## Exercise objective
Every entry below must be repeated exactly; skip the pictures.

## Exercise data

▬▬▬▬▬▬

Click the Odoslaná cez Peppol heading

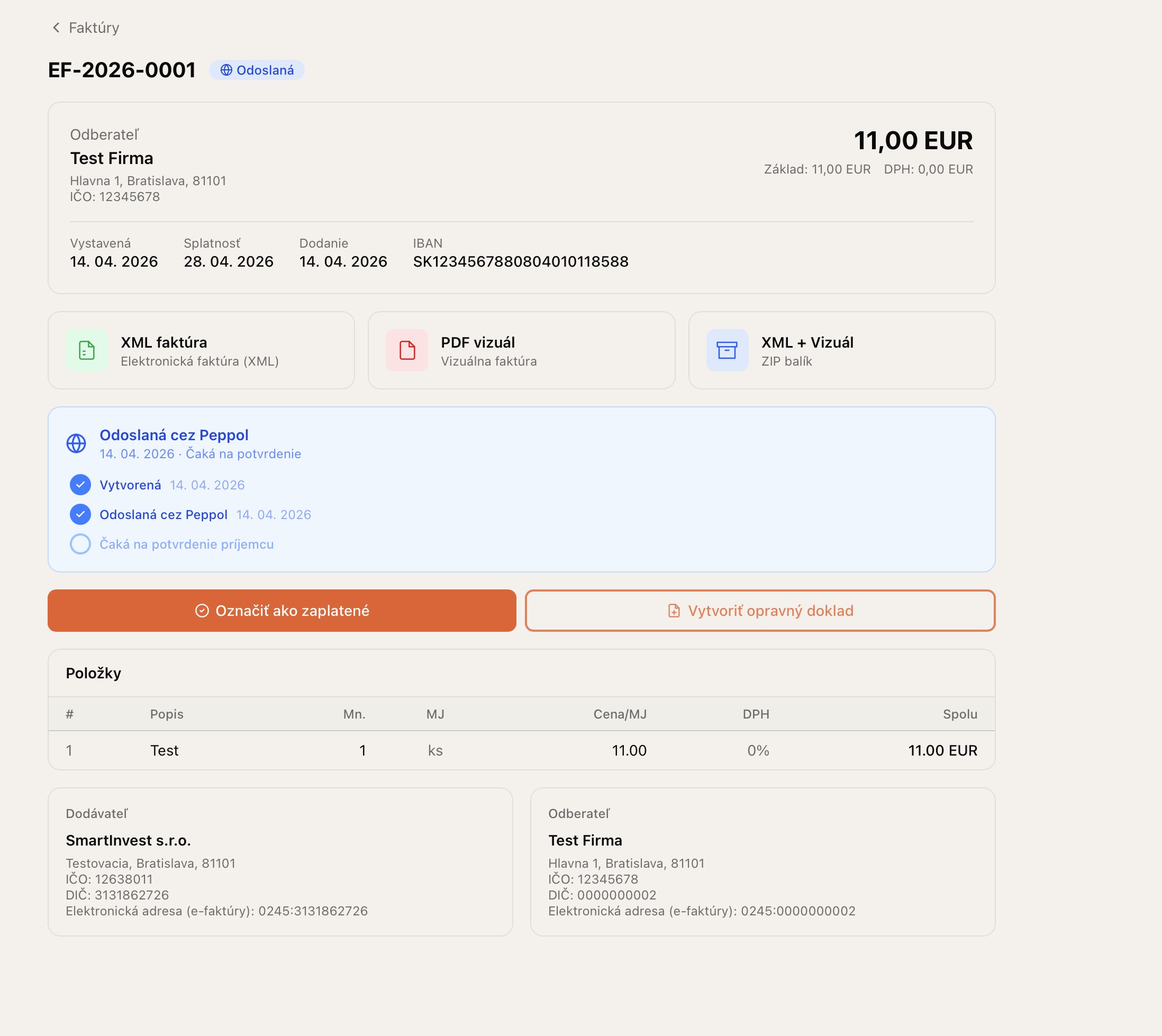click(x=174, y=435)
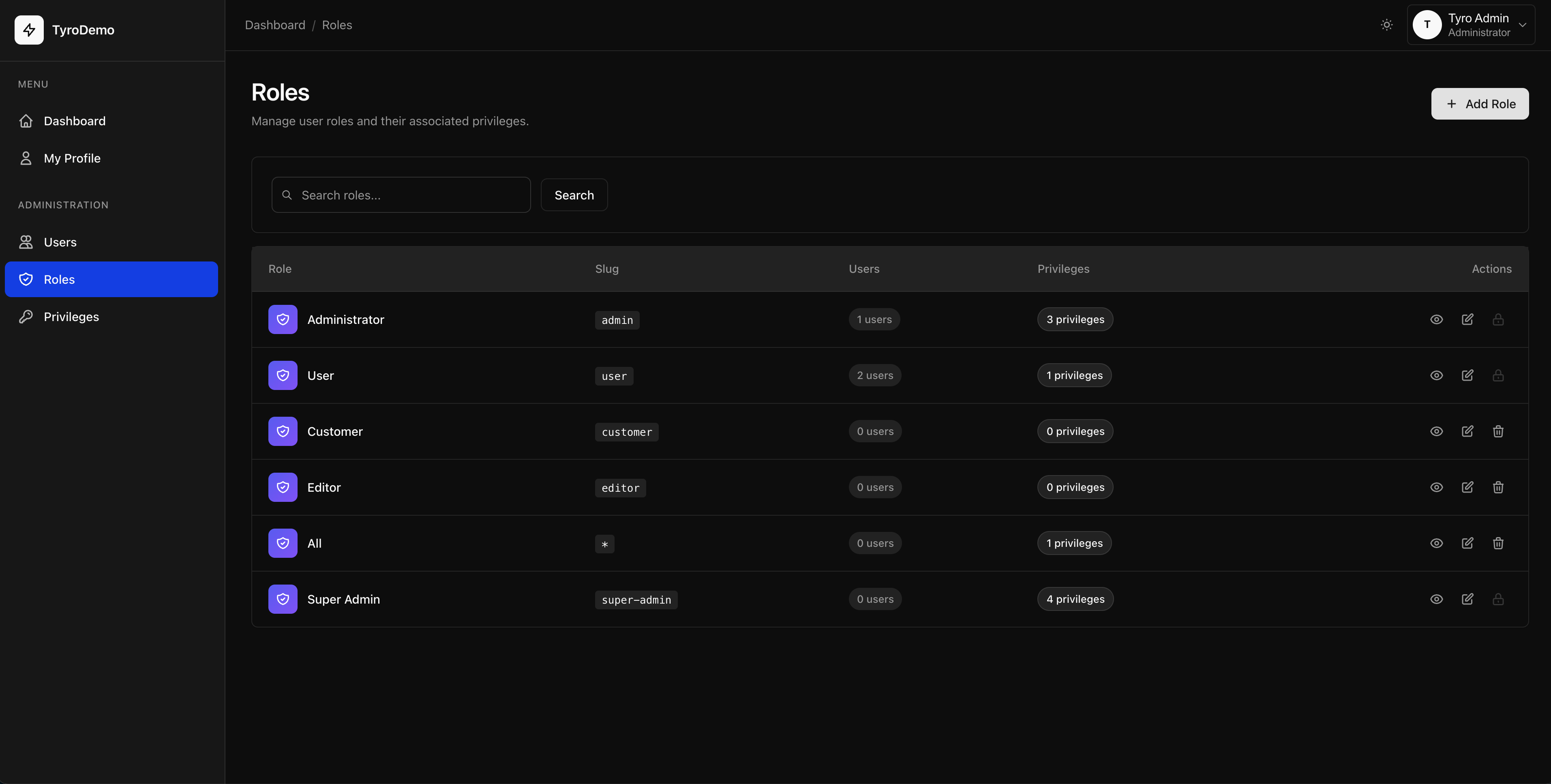View the Administrator role via eye icon
The image size is (1551, 784).
[x=1437, y=319]
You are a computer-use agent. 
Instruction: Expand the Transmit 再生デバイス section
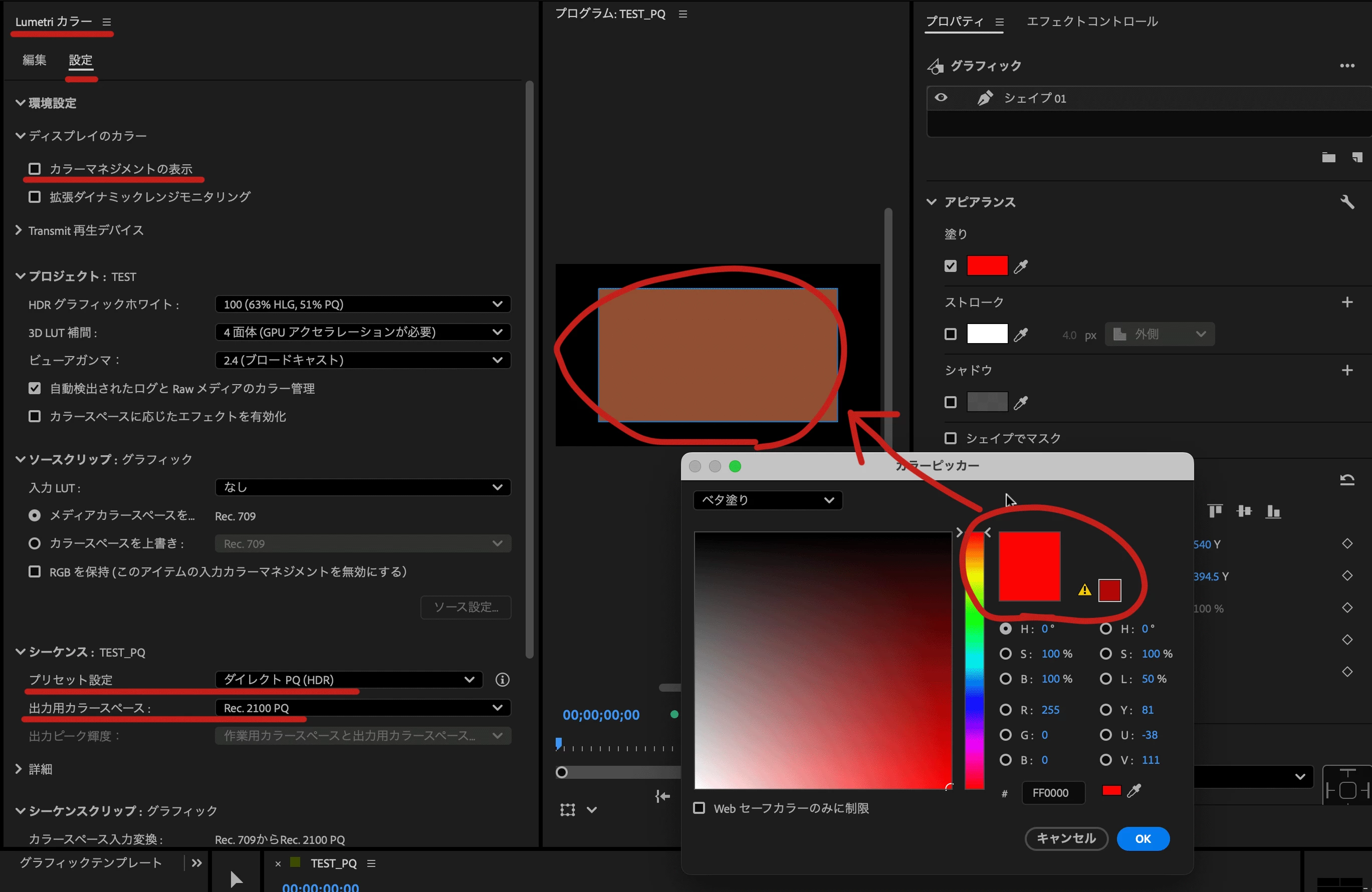tap(19, 230)
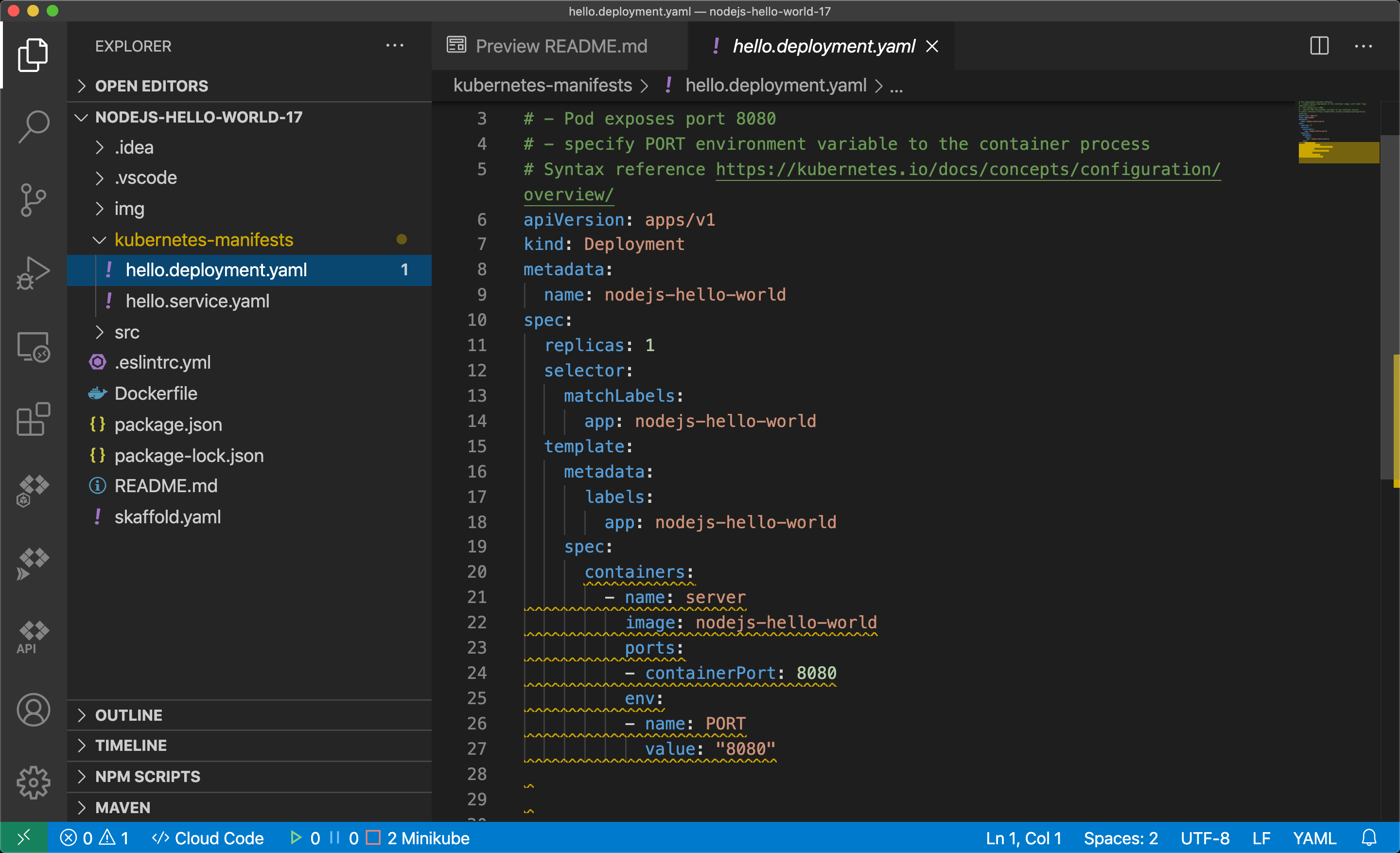
Task: Expand the NPM SCRIPTS section
Action: 148,776
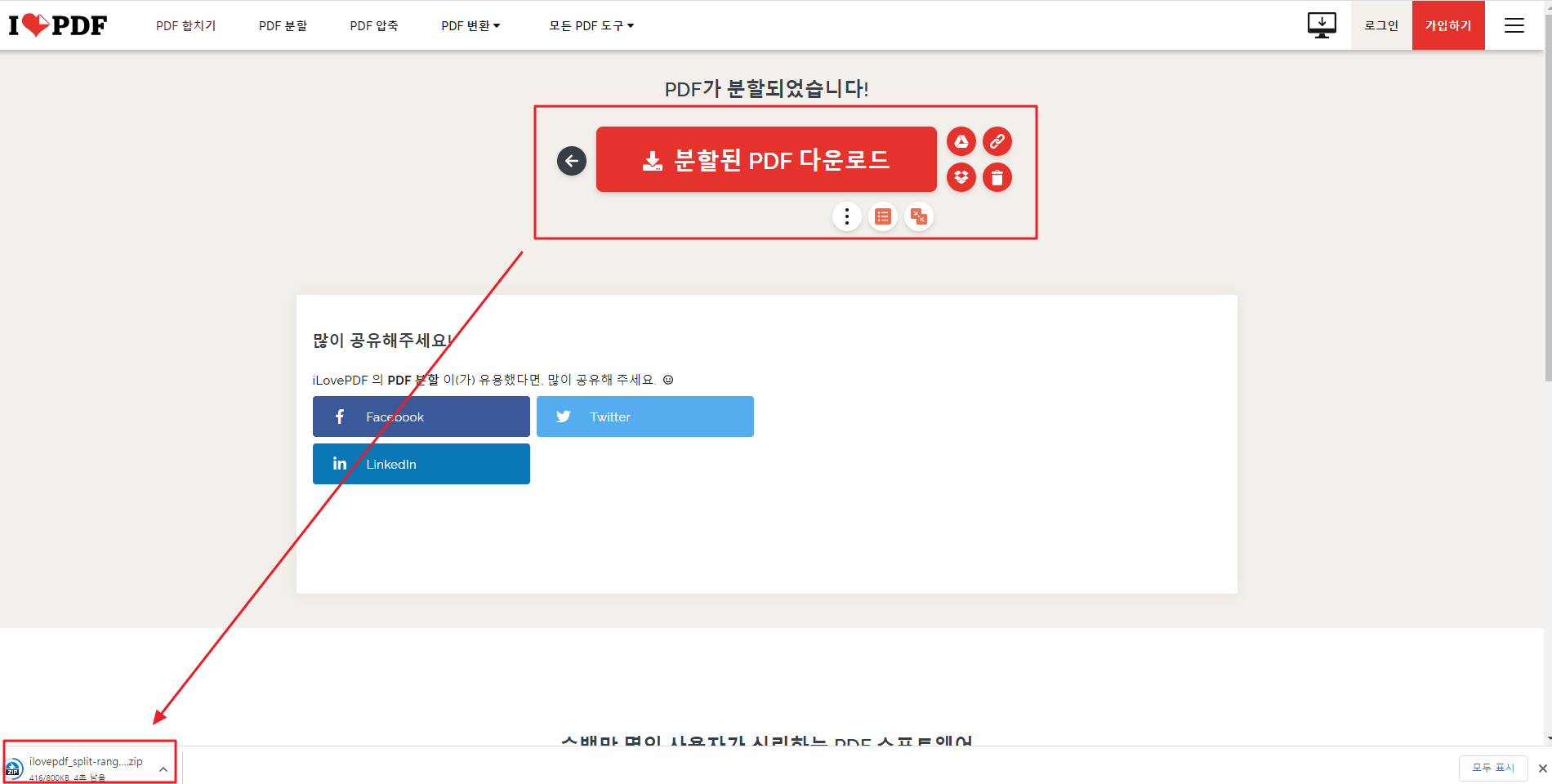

▬▬▬▬▬▬

## Solution to the problem
Click the Odoslaná cez Peppol heading

click(x=174, y=435)
View the Administrator role via eye icon
The image size is (1551, 784).
[x=1437, y=319]
You are a computer-use agent. 
Instruction: Expand the Transmit 再生デバイス section
tap(19, 230)
Task: Expand the NPM SCRIPTS section
Action: 148,776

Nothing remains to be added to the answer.